I went to a presentation given by Richard Chuang (formerly from PDI) and Ed Catmull (from Pixar, and CG lore). It focused on a course that Catmull and Jim Blinn taught at Berkeley in 1980, and which Chuang audited via a microwave link to his workplace at HP. There was a lot of history of computer graphics in this course, and it was quite transformational in Chuang’s life; a year later he helped found PDI, which was later bought by Dreamworks.

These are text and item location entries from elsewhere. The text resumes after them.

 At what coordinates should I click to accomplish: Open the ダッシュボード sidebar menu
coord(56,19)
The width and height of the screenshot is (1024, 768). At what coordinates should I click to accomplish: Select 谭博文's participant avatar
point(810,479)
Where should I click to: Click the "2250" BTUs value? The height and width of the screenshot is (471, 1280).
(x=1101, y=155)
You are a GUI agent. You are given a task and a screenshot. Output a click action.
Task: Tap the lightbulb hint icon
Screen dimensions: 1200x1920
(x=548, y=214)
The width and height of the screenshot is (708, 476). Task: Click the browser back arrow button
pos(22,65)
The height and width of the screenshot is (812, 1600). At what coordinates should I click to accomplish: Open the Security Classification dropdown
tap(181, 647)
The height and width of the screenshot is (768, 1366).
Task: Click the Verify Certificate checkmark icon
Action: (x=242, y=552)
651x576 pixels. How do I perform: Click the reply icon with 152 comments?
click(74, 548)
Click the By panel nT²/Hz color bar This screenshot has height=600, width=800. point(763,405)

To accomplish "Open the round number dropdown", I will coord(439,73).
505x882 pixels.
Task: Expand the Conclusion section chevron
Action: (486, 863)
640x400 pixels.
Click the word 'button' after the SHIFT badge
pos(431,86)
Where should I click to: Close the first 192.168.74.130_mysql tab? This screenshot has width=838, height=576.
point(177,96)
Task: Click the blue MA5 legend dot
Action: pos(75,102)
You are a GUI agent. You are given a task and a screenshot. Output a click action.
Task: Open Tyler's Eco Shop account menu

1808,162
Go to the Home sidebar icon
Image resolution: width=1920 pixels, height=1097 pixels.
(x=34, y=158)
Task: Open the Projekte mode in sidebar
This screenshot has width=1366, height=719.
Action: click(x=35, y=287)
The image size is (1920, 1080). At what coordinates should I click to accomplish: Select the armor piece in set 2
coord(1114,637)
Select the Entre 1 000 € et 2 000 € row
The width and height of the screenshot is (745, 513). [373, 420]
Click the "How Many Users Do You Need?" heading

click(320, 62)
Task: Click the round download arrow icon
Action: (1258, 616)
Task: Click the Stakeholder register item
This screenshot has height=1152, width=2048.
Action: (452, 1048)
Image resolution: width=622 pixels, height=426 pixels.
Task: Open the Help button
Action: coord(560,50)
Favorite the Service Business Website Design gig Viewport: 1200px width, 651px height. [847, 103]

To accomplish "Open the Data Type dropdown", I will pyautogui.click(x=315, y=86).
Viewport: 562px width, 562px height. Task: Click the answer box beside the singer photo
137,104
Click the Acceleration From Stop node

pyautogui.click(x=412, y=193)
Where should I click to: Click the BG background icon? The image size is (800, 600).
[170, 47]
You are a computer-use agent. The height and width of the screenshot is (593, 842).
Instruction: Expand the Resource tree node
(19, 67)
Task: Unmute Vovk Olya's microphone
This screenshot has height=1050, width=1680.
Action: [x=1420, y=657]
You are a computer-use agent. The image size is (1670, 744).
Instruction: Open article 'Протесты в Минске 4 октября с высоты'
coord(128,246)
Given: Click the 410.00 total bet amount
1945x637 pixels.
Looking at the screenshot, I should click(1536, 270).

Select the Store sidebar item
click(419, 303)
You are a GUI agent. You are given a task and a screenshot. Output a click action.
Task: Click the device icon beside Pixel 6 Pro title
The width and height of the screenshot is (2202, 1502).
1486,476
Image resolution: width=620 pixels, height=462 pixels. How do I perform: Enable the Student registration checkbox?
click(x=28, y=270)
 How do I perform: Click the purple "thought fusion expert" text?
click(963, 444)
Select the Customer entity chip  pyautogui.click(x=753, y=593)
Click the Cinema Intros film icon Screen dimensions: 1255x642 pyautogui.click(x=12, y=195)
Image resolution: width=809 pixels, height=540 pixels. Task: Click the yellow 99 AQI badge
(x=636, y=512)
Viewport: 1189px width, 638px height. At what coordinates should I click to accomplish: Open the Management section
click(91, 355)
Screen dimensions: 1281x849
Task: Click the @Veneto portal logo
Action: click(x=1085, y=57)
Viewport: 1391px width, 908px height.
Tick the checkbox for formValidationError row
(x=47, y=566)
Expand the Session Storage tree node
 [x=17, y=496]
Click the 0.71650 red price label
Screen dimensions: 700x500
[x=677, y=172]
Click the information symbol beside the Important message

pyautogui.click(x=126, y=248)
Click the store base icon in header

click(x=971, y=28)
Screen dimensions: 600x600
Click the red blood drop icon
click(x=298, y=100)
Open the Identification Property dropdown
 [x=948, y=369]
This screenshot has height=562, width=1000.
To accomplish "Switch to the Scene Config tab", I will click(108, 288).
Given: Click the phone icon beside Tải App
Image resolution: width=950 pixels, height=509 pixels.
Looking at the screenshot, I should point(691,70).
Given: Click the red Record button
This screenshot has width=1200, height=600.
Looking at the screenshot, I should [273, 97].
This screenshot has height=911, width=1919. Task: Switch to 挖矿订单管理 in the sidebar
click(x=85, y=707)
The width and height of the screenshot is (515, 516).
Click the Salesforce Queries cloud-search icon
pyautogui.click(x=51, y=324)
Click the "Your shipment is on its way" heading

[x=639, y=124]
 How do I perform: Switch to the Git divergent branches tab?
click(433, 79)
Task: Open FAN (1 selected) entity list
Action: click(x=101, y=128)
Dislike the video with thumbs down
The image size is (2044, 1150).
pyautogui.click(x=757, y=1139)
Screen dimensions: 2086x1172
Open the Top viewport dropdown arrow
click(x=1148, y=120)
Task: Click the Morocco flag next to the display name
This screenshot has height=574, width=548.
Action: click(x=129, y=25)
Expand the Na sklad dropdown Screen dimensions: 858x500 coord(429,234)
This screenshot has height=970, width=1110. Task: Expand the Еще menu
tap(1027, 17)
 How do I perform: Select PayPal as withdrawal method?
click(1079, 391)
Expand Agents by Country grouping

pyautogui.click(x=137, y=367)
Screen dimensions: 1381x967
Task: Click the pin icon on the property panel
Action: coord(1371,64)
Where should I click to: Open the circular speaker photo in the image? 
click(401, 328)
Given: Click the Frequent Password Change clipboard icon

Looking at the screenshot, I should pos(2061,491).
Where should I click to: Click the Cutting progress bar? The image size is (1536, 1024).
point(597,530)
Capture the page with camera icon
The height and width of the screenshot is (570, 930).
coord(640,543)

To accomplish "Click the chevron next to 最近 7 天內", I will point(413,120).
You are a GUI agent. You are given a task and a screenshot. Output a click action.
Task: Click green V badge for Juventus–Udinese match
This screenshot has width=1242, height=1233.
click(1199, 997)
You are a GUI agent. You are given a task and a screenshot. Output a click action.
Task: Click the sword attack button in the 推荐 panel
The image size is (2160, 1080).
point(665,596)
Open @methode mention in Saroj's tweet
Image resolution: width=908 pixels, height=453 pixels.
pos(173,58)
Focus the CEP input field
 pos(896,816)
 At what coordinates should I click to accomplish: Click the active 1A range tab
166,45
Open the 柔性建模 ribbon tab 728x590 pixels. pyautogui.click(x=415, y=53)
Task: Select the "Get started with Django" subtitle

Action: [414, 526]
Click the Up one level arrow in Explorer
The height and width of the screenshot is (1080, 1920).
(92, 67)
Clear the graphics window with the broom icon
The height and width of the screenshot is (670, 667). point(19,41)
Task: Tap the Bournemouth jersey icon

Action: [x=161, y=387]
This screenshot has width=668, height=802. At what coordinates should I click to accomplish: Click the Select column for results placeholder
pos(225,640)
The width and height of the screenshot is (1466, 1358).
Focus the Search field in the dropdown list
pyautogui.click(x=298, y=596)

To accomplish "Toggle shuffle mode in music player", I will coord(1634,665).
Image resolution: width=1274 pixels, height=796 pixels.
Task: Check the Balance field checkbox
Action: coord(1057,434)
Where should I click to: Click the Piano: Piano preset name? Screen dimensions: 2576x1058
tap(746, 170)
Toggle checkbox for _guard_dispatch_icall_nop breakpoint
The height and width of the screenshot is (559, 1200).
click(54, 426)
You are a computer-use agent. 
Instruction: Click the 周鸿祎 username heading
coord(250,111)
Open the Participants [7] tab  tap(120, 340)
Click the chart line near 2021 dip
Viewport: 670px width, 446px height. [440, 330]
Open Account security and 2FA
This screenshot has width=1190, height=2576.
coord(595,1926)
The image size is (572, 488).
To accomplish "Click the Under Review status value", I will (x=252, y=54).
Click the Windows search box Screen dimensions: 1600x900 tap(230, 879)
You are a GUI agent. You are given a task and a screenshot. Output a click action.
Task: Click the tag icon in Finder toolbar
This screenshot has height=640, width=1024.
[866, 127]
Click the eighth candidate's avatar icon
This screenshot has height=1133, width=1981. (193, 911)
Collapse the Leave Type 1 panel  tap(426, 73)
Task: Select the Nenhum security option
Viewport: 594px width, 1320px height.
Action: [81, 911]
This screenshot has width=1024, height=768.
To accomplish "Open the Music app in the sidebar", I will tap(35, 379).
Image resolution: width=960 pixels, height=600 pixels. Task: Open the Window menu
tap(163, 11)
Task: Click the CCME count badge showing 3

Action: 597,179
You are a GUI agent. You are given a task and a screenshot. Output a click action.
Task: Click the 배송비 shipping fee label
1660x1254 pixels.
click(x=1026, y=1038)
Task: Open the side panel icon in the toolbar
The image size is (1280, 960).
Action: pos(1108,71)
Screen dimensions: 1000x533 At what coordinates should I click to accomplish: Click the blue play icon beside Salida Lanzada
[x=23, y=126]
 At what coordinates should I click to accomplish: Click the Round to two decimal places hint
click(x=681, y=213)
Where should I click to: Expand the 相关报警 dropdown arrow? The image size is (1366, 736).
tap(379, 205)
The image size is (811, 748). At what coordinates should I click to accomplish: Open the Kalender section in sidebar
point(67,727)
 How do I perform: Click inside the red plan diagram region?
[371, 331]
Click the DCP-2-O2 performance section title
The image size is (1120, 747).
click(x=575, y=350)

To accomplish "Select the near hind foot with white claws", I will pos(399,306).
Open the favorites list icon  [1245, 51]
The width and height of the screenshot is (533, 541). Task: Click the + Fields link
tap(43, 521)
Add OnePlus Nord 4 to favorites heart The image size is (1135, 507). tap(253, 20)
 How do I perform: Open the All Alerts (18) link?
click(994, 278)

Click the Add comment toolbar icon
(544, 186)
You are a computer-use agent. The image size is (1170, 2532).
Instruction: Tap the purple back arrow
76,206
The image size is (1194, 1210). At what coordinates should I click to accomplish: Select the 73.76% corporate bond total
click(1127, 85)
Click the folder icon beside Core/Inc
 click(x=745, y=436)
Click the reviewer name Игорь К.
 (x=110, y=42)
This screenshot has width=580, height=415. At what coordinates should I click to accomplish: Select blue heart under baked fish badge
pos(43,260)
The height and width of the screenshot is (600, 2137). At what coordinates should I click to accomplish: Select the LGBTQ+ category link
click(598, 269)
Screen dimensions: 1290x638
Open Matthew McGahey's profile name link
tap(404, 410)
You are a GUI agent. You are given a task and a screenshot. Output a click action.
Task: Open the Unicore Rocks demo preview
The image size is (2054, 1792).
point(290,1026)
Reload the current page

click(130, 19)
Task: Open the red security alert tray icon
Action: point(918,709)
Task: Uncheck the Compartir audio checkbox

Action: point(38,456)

The most important thing I took from this panel presentation was that you should always start with the hardest part of your project, because the easier parts will be informed by the choices you make. The specific example given was the choice many initial implementers of hidden-surface algorithms (occlusion, depth buffers, etc) made to ignore anti-aliasing, figuring it was a simple extension of their work. As it turns out, anti-aliasing is hard, and it is made even harder if your hidden-surface algorithm throws away data that you’d need to anti-alias, like the specific points in your polygons.

Jul 10

What I learned today at SIGGRAPH 2010

  • Sharp has a prototype 5-colour display (RGBYC) that is simply gorgeous, and will make people who just bought their 4-colour (RGBY) display jealous.

Image Statistics

  • If you make your image’s histogram flat, or its cumulative histogram have a roughly 45-degree slope (these are equivalent), its contrast will be higher and people will like how it looks.
  • However, matching histograms between images, while it can make one image have the colour palette of another, doesn’t produce pleasing results.
  • If you calculate the x and y gradients of a large volume of natural images (pictures of the real world), there is a large peak at a gradient value of zero. This implies that most of the natural world is composed of large homogenous surfaces instead of having lots of edges.
  • Further, the distribution of those gradients, both in x and y, falls off very quickly, implying that those edges that exist are mostly low contrast.
  • Finally, the distribution of those gradients is symmetric about 0, meaning that surfaces are mostly on top of the same background, like a window in a house.
  • If you take the power spectrum of an image, on average it follows the power law: A = 1 / fβ. If you plot these spectra on a logarithmic scale, you get a straight line with a slope of β.
  • Human beings are most sensitive to slopes of β = 2.8 to 3.2, but the average spectral slope of images is about 2.0. This implies that we’re tuned to see things that are really coarse, even though the average scene isn’t that way.
  • If you control for orientation, you figure out what an image is a picture of very effectively just by looking at their 2D power spectra!
  • PCA, Principal Component Analysis, is simply a method of computing the eigenvalues and eigenvectors of a set of data. This lets you figure out (by looking at which eigenvalue is the largest) where most of the variance of a set of data is; by sorting the values, you can figure out what your most important components are.